The Transformation of The Turkish Muslim Mind
[Originally published in Hurriyet Daily News]
VIENNA – The Austrian capital has stunning buildings, impressive museums and delicious schnitzels. But, besides all that, what really brought me here for a short visit is the booming community of Turkish students who have found not just good education but also religious freedom in this far-away land.
In more descriptive terms, I came to Vienna to speak at WONDER, a society founded by a group of Turkish students who moved here to study at Austrian universities. All of them were either girls who wore the Islamic headscarf or young men who graduated from Turkey’s religious (“imam-hatip”) high schools. They were all outcasts of the “post-modern coup” of the late 1990s, during which the ultra-secular generals tightened Turkey’s decades-old secular apartheid. The doors of Turkish universities, in other words, were simply shut to these conservative youngsters.
Way to the West
In fact, the veiled girls were given a choice: They either would take their headscarves off and then be admitted to universities, or keep it and forget about education. But some rather found a third way, which the Turkish generals probably did not foresee: education in the West.
Austria became a preferred destination, because it was relatively cheaper and closer to Turkey. At first, in 2000, only a dozen girls came – some from Istanbul, others from less fancy cities of Anatolia. First they were hesitant about “the country of the unbelievers,” and the treatment they would face there. But soon they realized that liberal country of the “unbelievers” was more respectful to their faith than the illiberal regime in their homeland.
“I was worried about how the Austrians would see me with my headscarf,” says Hatice, 25, one of the earliest Turkish students who came to Vienna. “But I faced no discrimination.”
She rather recalls how she was positively surprised when a teacher at Vienna university complimented her for the nice color and the fit of her headscarf. “In Turkey, teachers used looked down upon me as a bigot,” she says. “This was the first time I heard something nice about the way I looked.”
Hatice is now at master’s program in computer technology and she has ambitious dreams about her future career. But the five years she has spent there taught her things other than just science. “In this society people just live the way they choose and respect others’ differences,” she says, admiringly. “This is a lesson we Turks need.”
I ask her about the freedom of non-Muslims in a Muslim country. Should the Christian missionaries, for example, have the right to evangelize in Turkey? “Of course,” she replies. “There are 17 mosques right now in Vienna; if we can spread Islam here, they should be able to spread Christianity there as well.” She then tells me how she convinced her more conservative mother on this issue:
“When the Sümela monastery in Trabzon was reopened last summer, my mom did not like it. But I explained her that we Muslims should support the freedom of all for the sake of justice,” she said.

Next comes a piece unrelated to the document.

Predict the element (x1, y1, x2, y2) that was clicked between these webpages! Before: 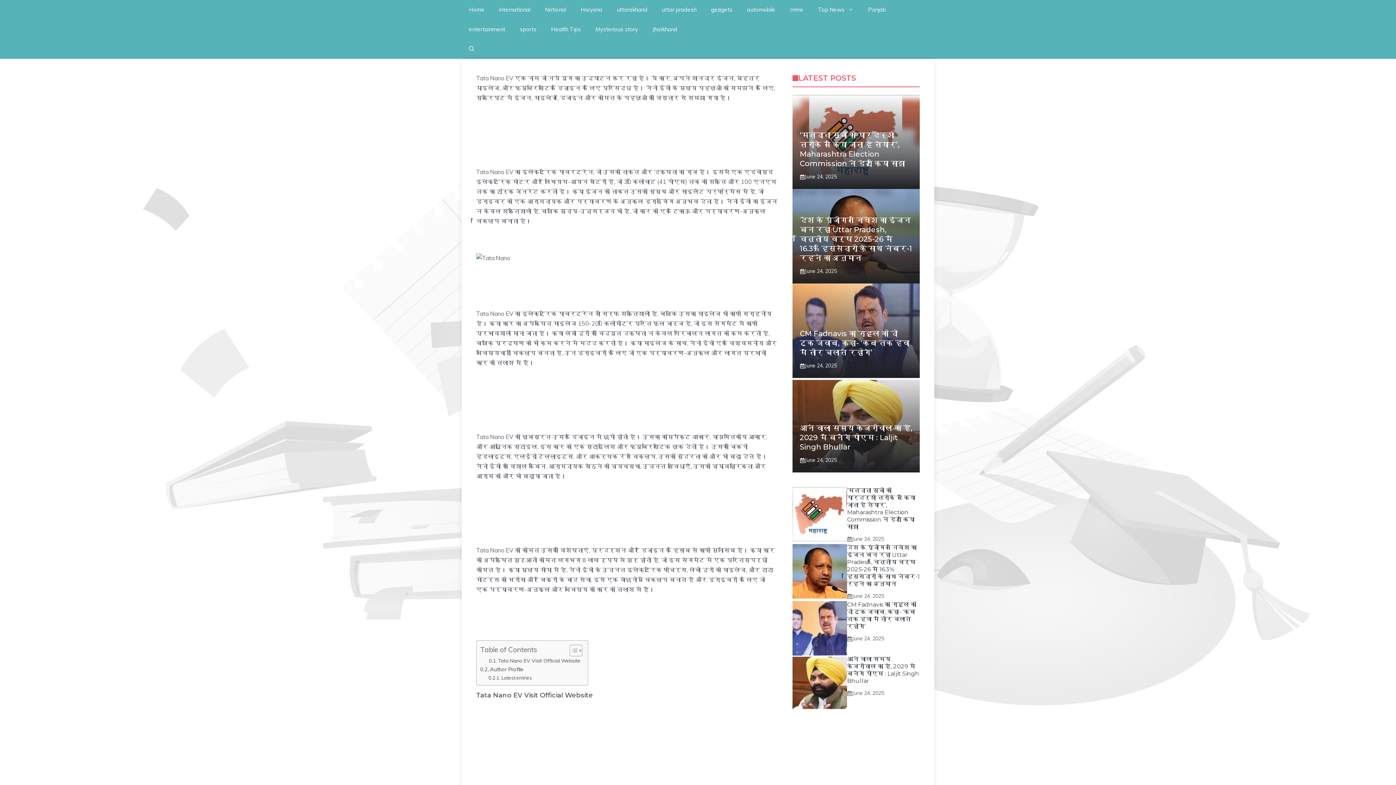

Muhammed, 24, another Turkish student in Vienna, and is also sensitive about justice. He is a graduate of the religious schools that have been denied equal access to Turkish universities. That experience with injustice seems to have given him an egalitarian vision, for now he defends “the rights of all groups in society.” That’s why, he says, he invited me here to speak on the Kurdish issue. “I want my friends to get that the authoritarian state which suppressed us also did the same thing to the Kurds or the Armenians.”
Raising self-criticism
Muhammed is also critical on his own tradition. “The Kemalists have certainly been intolerant toward us,” he says. “But we must admit that we have not been tolerant either.” He is highly critical of the “imam-hatip” school that he graduated from, accusing it of “a dogmatic and oppressive approach.” He also thinks that Muslims need to develop a “more individualistic culture, based on questioning, not obeying.”

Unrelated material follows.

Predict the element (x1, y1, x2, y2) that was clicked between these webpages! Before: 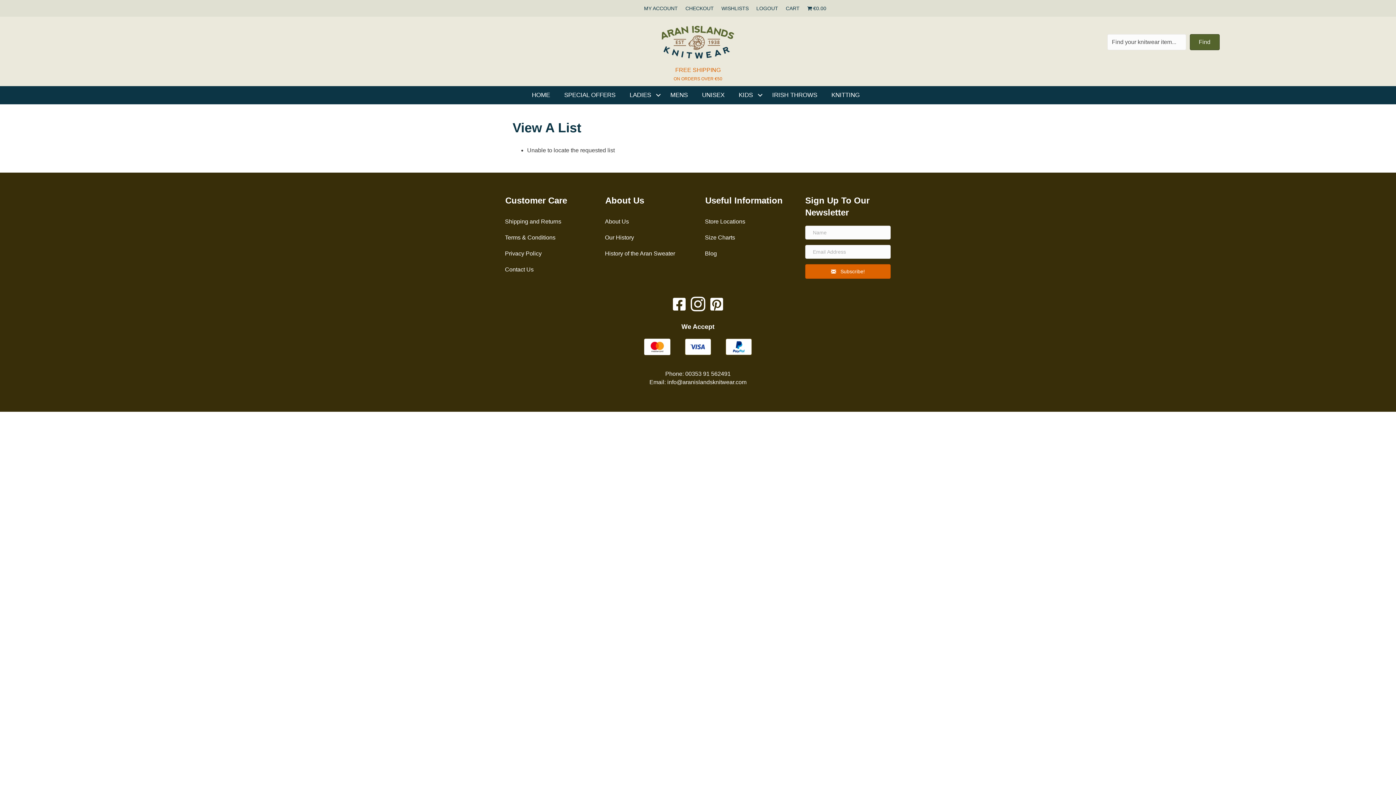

I really saw the seeds of that culture among these young Turkish Muslims in Vienna. WONDER, which they organized thanks to charitable support, has been the home for more than 1,200 students, most of whom had transformative experiences in this foreign country. They are still quite religious, and fairly conservative. But they have become much more liberal-minded than their parents, and even most secular Turks, whose nationalism can reach extreme heights.

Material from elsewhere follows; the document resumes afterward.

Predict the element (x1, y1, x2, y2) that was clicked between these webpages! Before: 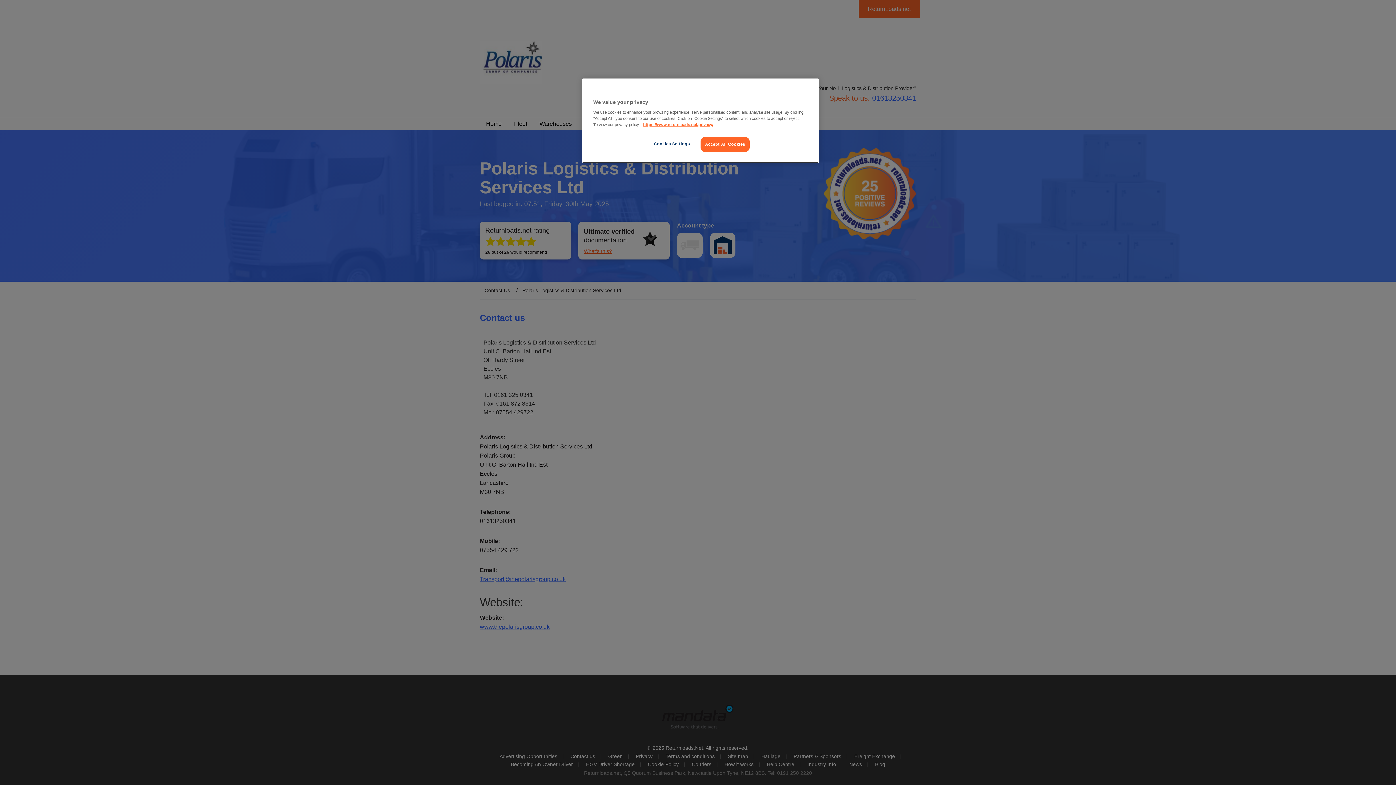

And this story, I think, is one of the examples of a striking phenomenon: the engagement of Turkish Muslims in globalization. This already was evident in the economic globalism of our “Muslim bourgeoisie.” It was also evident in the hundreds of schools that the religious followers of Fethullah Gülen, a popular Muslim leader, have opened all around the world. And it is now also evident in the stories of pious Turkish students who discovered freedom in the universities of Europe or America.
I see this trend as an unintended consequence of Turkey’s tyrannical secularism. One can, perhaps, even see it as a confirmation of an old Islamic word of wisdom: “Within every wickedness, there is also some goodness.”